Dini tabirler üzerinden söylenmesine bir itirazım var, öncelikle onu belirtmek isterim. Bir takım insanlar bana e-posta gönderiyorlar, Twitter’dan mesaj atıyorlar, “hakkını helal et” diye. Sıradan insanlar nezdinden benim helalleşeceğim kimse yok, ama Erdoğan siyasi uzantı olarak bunlardan biri ise tabi ki etmiyorum. Ben helalleşme de istemiyorum, ben hesap sorulması gerektiğini düşünüyorum. Yakın geçmişin günahlarından ve suçlarından sadece Cemaati sorumlu göstererek sıyrılmaya çalışmak, sığ bir kurnazlıktır. Cemaat’in ne olduğu iyice açığa çıkmışken, o sürecin hesap sorulması gereken bir diğer suç ortağı Erdoğan ve AKP hükümetidir. Bu meselenin güncele dair yanı. Ama bence başlamışken tüm Cumhuriyet tarihinin bugünden geriye ciddi bir yüzleşme ve hesaplaşma içine girmesi gerekir. 1915 Ermeni katliamlarından başlayarak, bu kanlı tarihin pisliklerine imza atmış tüm siyasal hareketlerin, bütün bileşenlerin hepsiyle hesaplaşılması gerektiğini düşünüyorum. Bizlerin ihtiyacı olan helalleşme değil, hesaplaşma. Çünkü tarih sahteliklerle örülürek yazılmış durumda. Hesaplaştıktan sonra helalleşip helalleşmeyeceğimize karar veririz. Yani şeffaf bir yüzleşme talep ediyorum, bu kadar basit.

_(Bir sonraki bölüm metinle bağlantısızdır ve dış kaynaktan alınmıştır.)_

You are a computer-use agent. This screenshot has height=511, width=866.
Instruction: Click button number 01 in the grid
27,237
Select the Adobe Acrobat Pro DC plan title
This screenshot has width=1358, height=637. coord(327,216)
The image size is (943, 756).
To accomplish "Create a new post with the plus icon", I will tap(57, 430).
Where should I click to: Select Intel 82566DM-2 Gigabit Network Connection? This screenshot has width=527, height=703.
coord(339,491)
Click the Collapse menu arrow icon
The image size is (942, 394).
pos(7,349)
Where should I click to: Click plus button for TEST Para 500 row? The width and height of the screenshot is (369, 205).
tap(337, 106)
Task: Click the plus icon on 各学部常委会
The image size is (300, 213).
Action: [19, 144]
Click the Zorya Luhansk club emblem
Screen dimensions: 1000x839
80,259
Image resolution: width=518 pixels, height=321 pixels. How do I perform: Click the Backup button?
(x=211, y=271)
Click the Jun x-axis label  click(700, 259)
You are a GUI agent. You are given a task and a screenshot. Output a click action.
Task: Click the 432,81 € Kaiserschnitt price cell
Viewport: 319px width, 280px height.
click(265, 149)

Bunu mümkün görüyor musunuz yakın zamanda?

Tabi ki mümkün değil. Bunu Ermeni soykırımından yapmamız gerekirse, yüz yıldan fazla bir zamana tekabül ediyor. Biz o yüzleşmeyi layığı ile gerçekten yaparsak, ortada Türkiye kalır mı, emin değilim. Bunu yaparsak insanların gerçekten devletle, milliyetçilikle, otoriteyi yücelten anlayışla kurdukları ilişkide büyük bir zelzele yaşanacağına inanıyorum. Dolayısıyla bunun olmayacağını biliyorum, ama en azından daha kolay bir şey yapabiliriz: 1980 darbesine gelinen süreçle başlatabiliriz. 1970’lerin sonundan günümüze kadar olan süreci bile bir sorgulama konusu yaparsak, 35–40 yıllık bir hesaplaşma bile geçmiş anlayışın ne olduğuna dair bir fikir verebilir. Doğru ve şeffaf bir yüzleşme ile ortaya çıkacak gerçeklerin, hukukun evrensel normları ve demokratik değerler üzerinden bir yargılamaya tabi tutulmasını istiyorum. Ve bu kişisel bir şey de değil, benim kişisel olarak helalleşeceğim kimse de yok. Çünkü bu mesele kişilerden bağımsız olarak sistematik bir sorun. Ve bizim sistemi sorgulayıp yüzleşmemiz gerekiyor.

Ahmet Şık kimdir?

Gazeteci Ahmet Şık 1970 yılında Adana’da doğdu. İstanbul Üniversitesi İletişim Fakültesi Gazetecilik Bölümü’nden mezun oldu. Gazetecilik yaşamı boyunca imza attığı birçok haber ve çalışma nedeni ile soruşturmalara maruz kalan Ahmet Şık, 6 Mart 2011’de tutuklandı ve 12 Mart 2012'de Silivri Cezaevi’nden tahliye oldu. Avukatı Bülent Utku, Şık’ın tutuklanmasının nedeninin Fethullah Gülen cemaatinin emniyetteki yapılanmasını anlattığı İmamın Ordusu adlı kitabı olduğunu söyledi. Şık, tahliye olduğu gece cezaevi kapısı önünde yaptığı açıklamada şunları söyledi: “Çok fazla bir şey söylemek istemiyorum. Eksik kalmış adalet, hukuk ve demokrasi getirmeyecek. Sadece benim davamda 5 tutuklu var, 100 civarında gazeteci hala içeride. İfade özgürlüğü meselesi sadece gazetecilerin sorunu değil. 600 civarında öğrenci var. Bunun mücadelesine devam edeceğiz. Bu komployu kuran, yürüten polisler, savcılar ve hakimler bu cezaevine girecek. Onlar buraya girdiğinde adalet gelecek. O cemaat bağlantılı, o çete bağlantılı adamlar buraya girecek. Bunlara sesini çıkarmadığı için siyaseten sorumlu AKP hükümetidir.”